Que faut-il retenir pour toi, utilisateur fitness ?

Si tu utilises MyFitnessPal ou une appli similaire dans ta routine fitness, cette actualité te concerne directement. Pas pour paniquer, mais pour rester lucide sur ce que représente une appli gratuite ou quasi-gratuite qui détient tes données de santé.

Le modèle est le même que pour les réseaux sociaux : si le produit est gratuit, c'est que la valeur, c'est toi. Ou plus précisément, c'est ton comportement alimentaire, ton poids, tes objectifs, documentés sur des années.

Ça ne veut pas dire qu'il faut arrêter d'utiliser ces outils. Le suivi nutritionnel reste l'un des leviers les plus efficaces pour atteindre ses objectifs, que ce soit en prise de masse, en perte de poids ou en optimisation des performances. Et que tu travailles avec un coach en ligne, en présentiel ou en format hybride, avoir une vision claire de ton alimentation est un avantage concret.

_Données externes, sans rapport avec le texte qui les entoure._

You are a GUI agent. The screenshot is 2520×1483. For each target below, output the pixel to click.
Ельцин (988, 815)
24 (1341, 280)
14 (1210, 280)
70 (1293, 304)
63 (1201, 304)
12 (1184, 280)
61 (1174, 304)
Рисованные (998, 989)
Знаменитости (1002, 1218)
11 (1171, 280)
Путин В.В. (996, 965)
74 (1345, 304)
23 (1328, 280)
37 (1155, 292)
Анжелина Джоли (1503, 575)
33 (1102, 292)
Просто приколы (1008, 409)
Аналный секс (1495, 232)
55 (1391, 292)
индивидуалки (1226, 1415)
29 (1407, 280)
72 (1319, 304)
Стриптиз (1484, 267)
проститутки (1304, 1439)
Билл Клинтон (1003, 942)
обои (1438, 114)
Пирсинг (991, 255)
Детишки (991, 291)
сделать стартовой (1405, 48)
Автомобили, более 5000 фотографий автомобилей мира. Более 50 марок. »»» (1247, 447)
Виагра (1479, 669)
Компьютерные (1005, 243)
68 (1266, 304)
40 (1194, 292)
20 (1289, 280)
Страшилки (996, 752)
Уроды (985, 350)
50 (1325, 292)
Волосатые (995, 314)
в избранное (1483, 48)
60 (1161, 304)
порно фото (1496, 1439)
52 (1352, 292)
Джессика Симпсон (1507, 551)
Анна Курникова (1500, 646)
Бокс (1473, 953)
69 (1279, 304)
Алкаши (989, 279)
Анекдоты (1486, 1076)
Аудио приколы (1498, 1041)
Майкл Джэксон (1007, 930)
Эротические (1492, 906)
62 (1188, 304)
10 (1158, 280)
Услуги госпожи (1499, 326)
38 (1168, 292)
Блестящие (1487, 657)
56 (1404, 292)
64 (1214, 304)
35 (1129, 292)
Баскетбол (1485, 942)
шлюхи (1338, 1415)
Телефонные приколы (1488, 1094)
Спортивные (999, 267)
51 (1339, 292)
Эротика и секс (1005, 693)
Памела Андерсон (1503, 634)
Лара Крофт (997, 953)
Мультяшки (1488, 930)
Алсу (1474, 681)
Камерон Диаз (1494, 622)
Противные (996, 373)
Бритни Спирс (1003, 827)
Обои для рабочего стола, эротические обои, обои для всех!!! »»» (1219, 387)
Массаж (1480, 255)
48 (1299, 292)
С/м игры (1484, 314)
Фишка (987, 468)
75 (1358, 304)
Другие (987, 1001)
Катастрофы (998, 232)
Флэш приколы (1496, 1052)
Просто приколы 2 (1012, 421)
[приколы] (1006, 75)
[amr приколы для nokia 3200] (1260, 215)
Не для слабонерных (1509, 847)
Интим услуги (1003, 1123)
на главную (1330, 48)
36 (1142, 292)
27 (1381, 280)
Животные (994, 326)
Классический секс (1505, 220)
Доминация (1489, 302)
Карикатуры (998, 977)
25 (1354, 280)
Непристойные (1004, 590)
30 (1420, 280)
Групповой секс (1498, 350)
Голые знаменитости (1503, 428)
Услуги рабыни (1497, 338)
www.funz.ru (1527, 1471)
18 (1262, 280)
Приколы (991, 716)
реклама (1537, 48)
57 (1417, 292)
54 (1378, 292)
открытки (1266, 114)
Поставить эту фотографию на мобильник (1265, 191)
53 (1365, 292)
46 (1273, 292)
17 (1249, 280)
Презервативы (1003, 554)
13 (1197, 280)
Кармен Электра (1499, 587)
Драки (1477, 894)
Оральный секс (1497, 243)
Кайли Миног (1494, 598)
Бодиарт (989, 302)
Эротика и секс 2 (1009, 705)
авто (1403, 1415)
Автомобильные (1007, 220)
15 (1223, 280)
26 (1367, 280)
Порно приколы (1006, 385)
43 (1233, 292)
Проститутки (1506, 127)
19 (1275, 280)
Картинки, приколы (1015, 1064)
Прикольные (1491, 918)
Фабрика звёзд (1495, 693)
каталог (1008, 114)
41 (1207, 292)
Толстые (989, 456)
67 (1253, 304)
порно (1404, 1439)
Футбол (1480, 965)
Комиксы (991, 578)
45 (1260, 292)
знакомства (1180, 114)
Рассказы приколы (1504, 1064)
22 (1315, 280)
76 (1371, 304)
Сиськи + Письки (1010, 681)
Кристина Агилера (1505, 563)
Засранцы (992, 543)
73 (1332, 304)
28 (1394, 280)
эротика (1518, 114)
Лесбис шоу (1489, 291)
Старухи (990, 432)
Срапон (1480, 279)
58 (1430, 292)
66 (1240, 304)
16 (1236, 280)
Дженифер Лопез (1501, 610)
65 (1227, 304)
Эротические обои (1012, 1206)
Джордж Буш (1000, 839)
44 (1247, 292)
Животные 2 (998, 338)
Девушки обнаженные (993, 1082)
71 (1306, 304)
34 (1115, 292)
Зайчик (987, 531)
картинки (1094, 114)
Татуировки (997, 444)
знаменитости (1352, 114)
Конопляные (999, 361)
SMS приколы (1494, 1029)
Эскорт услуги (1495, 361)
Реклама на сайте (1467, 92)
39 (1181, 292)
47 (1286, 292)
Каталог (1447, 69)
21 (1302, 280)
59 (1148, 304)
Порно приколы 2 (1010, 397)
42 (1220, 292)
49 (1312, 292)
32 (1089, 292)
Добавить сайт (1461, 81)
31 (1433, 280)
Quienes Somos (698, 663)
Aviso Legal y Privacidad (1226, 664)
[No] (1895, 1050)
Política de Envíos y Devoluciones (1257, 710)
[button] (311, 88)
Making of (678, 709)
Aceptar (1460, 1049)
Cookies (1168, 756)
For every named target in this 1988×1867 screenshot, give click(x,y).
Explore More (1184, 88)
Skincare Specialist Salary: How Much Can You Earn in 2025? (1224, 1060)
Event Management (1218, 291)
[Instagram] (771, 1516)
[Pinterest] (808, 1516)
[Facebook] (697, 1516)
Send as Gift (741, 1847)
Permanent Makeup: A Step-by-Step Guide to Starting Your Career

Mais ça veut dire choisir ses outils en connaissance de cause, comprendre qui détient tes données, et surveiller les évolutions des conditions d'utilisation après une éventuelle transaction. C'est pas de la paranoïa. C'est de la littératie numérique appliquée à la santé.

MyFitnessPal à 1 milliard, c'est finalement le révélateur d'un marché qui a compris que la vraie richesse du fitness digital, c'est pas l'abonnement mensuel. C'est la donnée comportementale à long terme. Et ça change tout à la façon dont on devrait penser nos applis de santé.